PacketVideo expects mobile video by 2002

03-08-2001

by Andrew McLindon

A US wireless software company has said that it expects video streaming over mobile phones to be available to consumers in Europe by the end of this year.

PacketVideo Europe, a San Diego start-up with European offices in London, Paris and Nice, said it expects GPRS (2.5G) networks to be able to handle content such as movie trailers, and news and sports clips by the latter part of 2001.

However he said he expects initial mobile streaming video services to be niche focused, with a broader adoption of the technology over time.

"Most of the mobile operators' 2.5G networks will be able to handle between 25 and 30 kilobits per second and that should be sufficient to stream video that looks pretty good," Jim Cook, PacketVideo's general manager for Europe, told ElectricNews.Net.

PacketVideo's second-generation platform PVPlatform 2.0 makes multimedia viable over 2.5G networks and delivers video over wireless at data rates of 14.4 kilobits per second and higher.
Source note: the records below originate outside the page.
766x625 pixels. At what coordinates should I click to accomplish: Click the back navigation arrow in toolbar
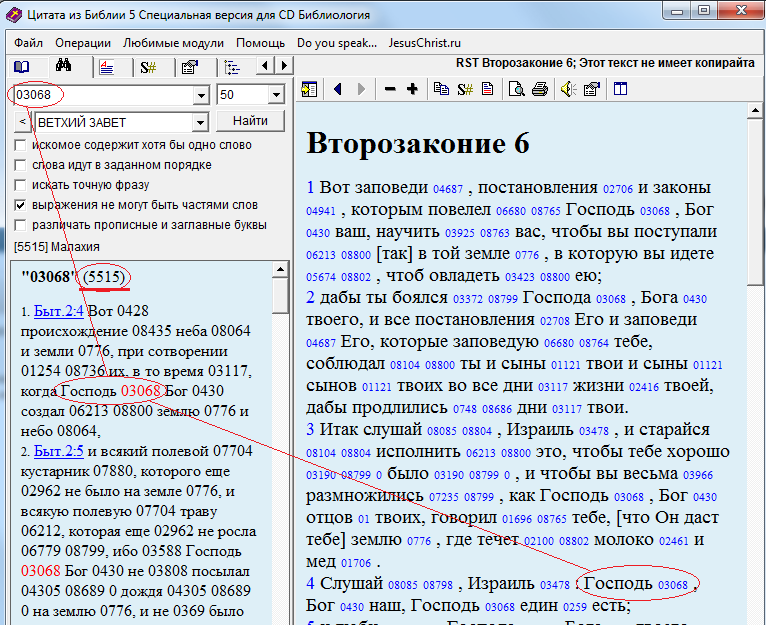coord(337,89)
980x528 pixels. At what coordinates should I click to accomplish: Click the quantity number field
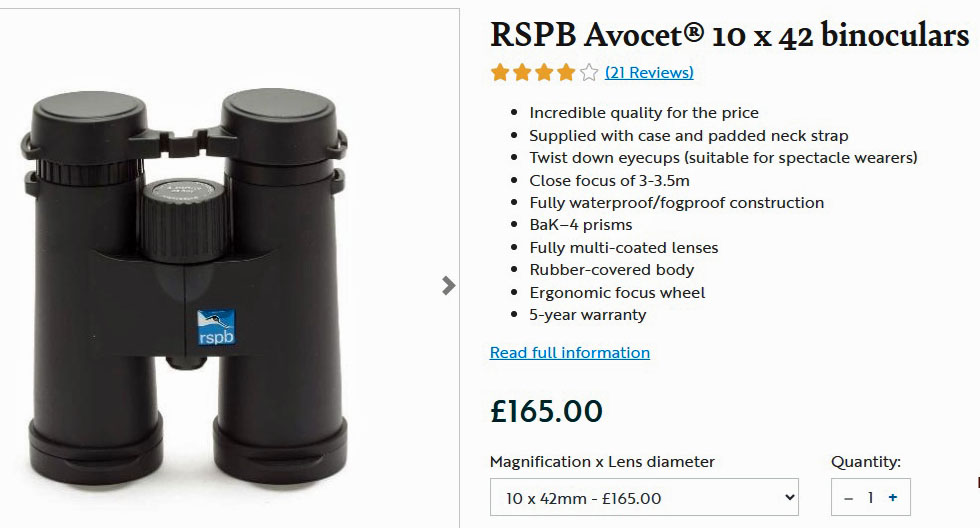point(871,498)
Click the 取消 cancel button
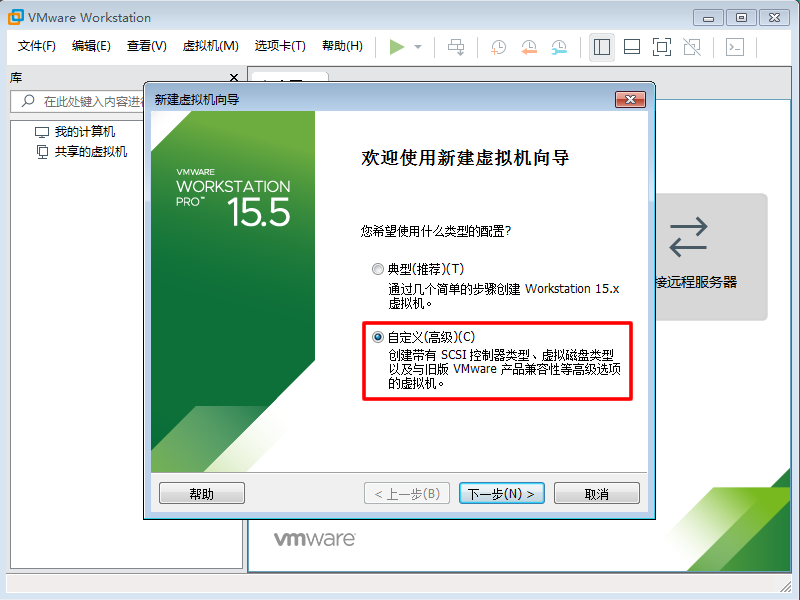Viewport: 800px width, 600px height. pyautogui.click(x=596, y=493)
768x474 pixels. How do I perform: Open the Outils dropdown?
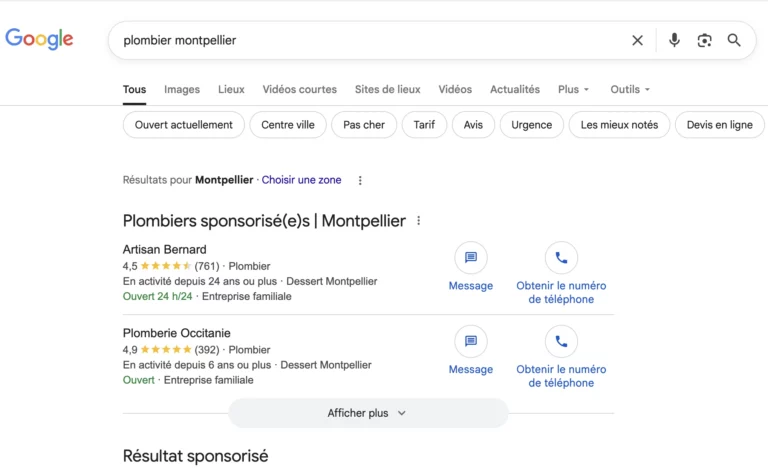pos(630,89)
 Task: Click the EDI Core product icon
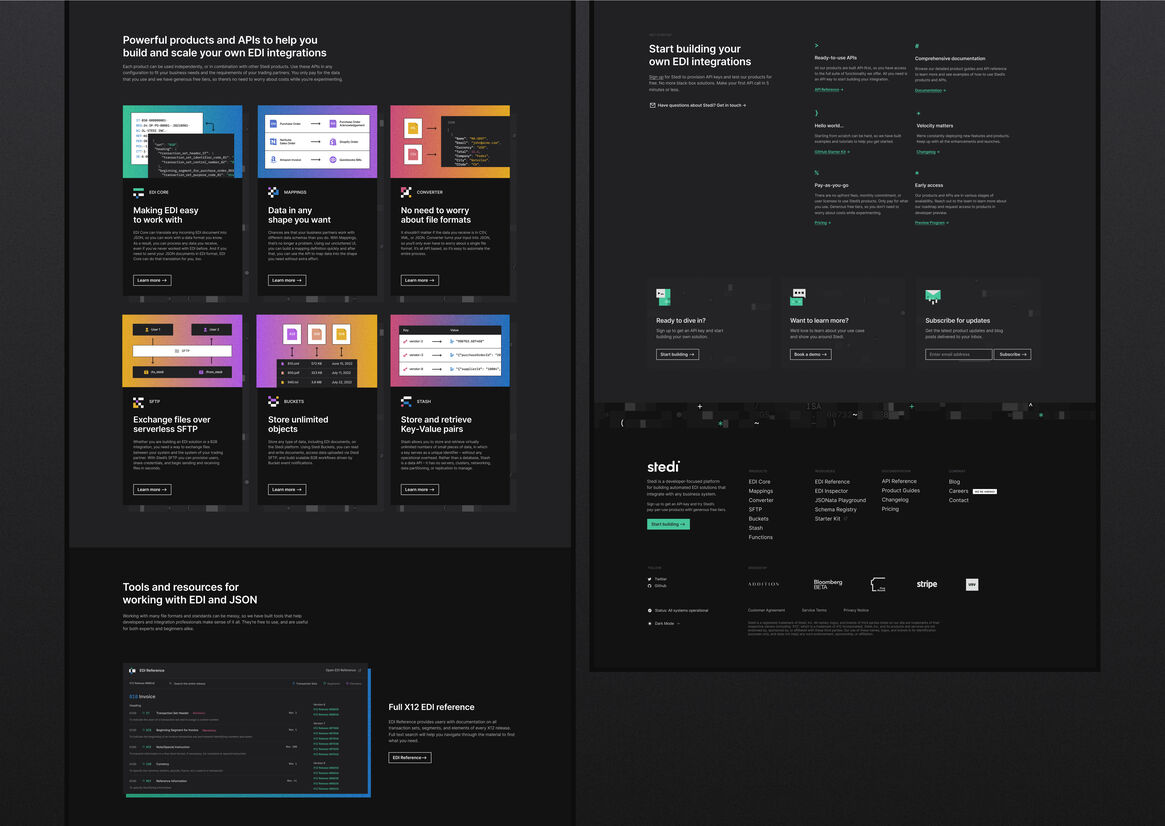139,192
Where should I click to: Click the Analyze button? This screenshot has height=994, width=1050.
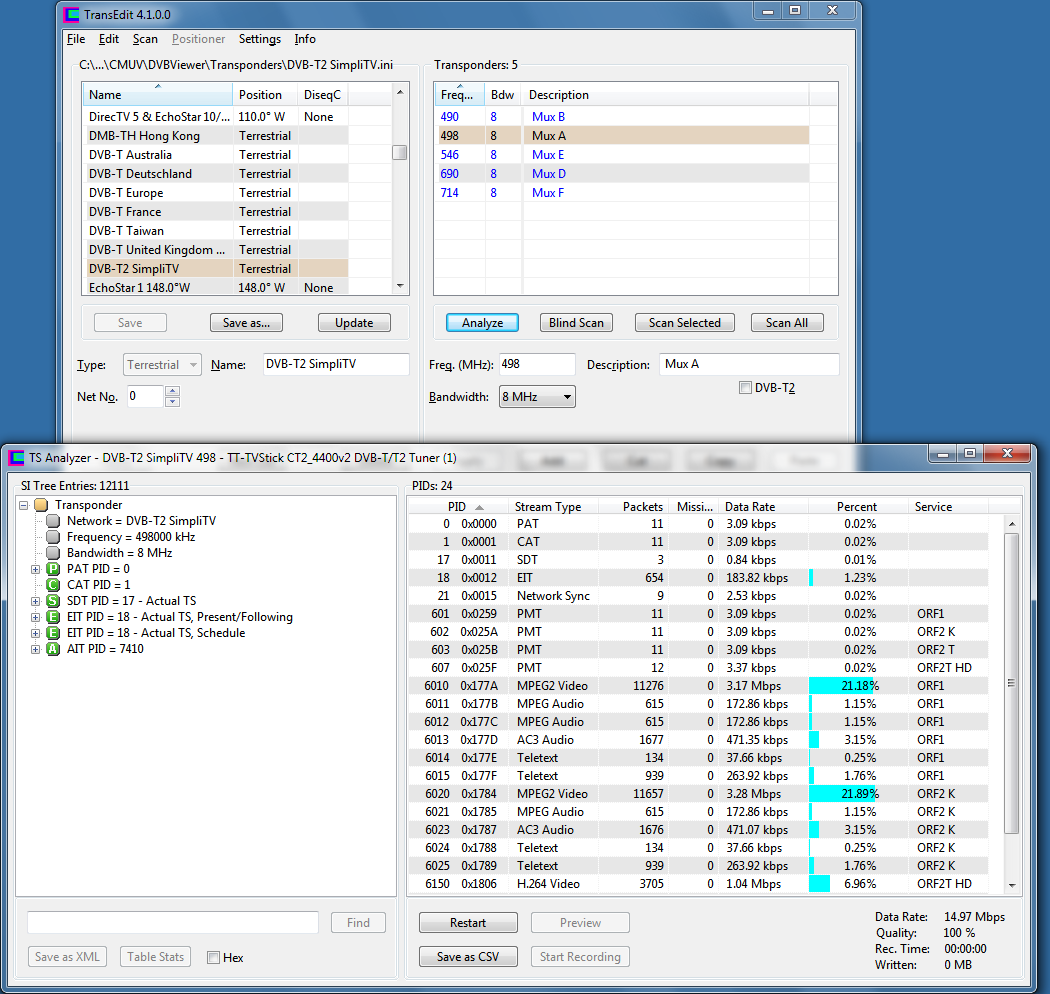(x=482, y=323)
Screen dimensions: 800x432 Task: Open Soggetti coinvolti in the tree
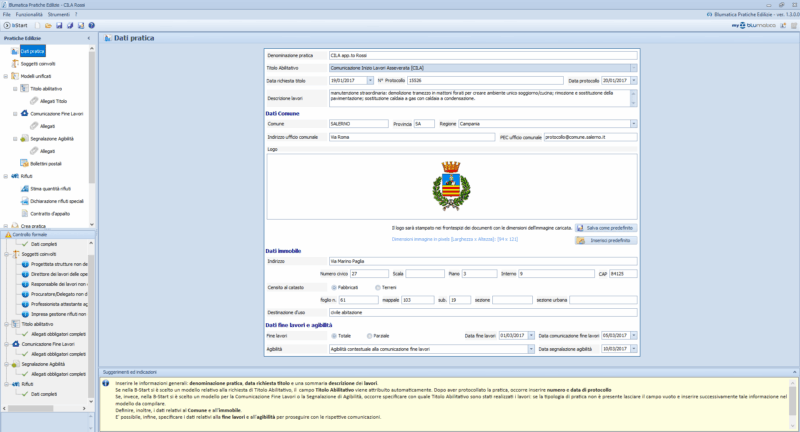(43, 63)
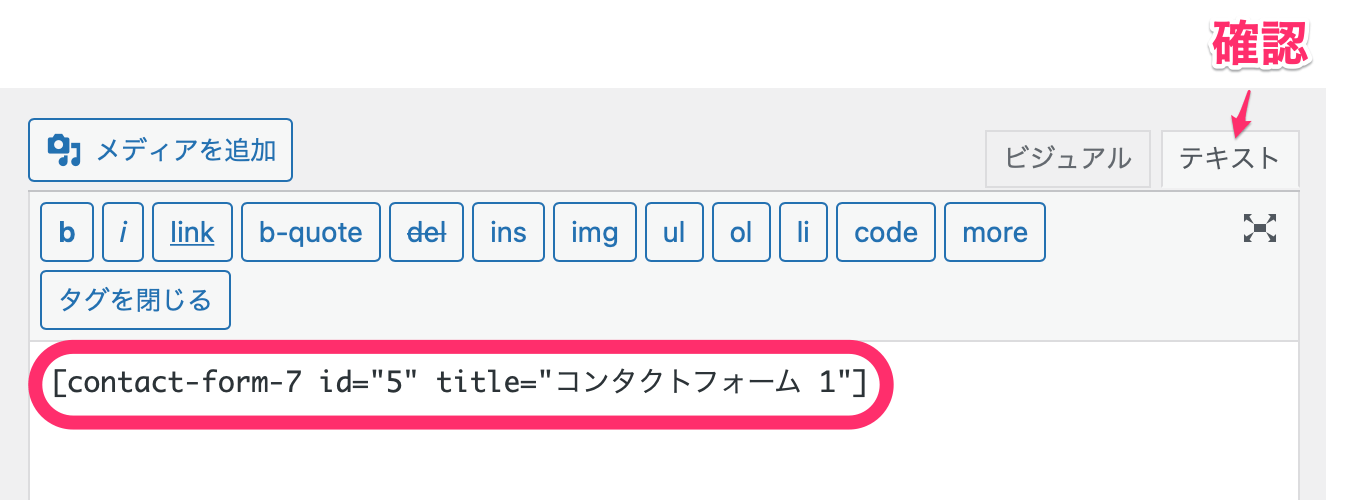1370x500 pixels.
Task: Apply italic using the i button
Action: click(123, 233)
Set-up in 1998, the company's investors include Siemens, Sony, AOL Time Warner and Intel.

The company is currently testing its technology in eleven countries including Spain, Finland, Germany and the UK. In Finland, for instance, its trial partner Sonera Mspace offers its users various types of rich media content including news and travel information, and sports highlights over their mobiles.

Cook said that the company is interested in the Irish market, but declined to comment on whether it has had discussions with any Irish mobile operators.

According to Cook, mobile operators will soon be able offer multimedia services over 2.5G such as salesforce training, voice mail with video clips and video surveillance. "It will be possibly, for instance, to watch your child via its day care centre's Web cam."

He said services will initially be information based or entertainment led and that two-way communication, for instance, will probably have to wait for the arrival of 3G. "Two-way video calls will be a 3G feature," commented Cook.

However, Eircell's head of mobile data, Tadgh Cotter, does not believe that streaming video will have such an immediate impact over 2.5G.

"It is going to take some time before we see good quality video content being available over GPRS. It is the way forward, but if you look at the evolution of wireless it has been text, then it will be colour, then graphics with some animation, and then video. It will be six to 12 months before we even see animation and that depends, of course, on the availability of appropriate handsets," he told ElectricNews.Net.

Cotter said he believed that video streaming is unlikely to be seen until the advent of 3G. "For instance, a large spectrum will be needed to handle one million users trying to view a two minute video clip and that spectrum won't be available until 3G comes on-line."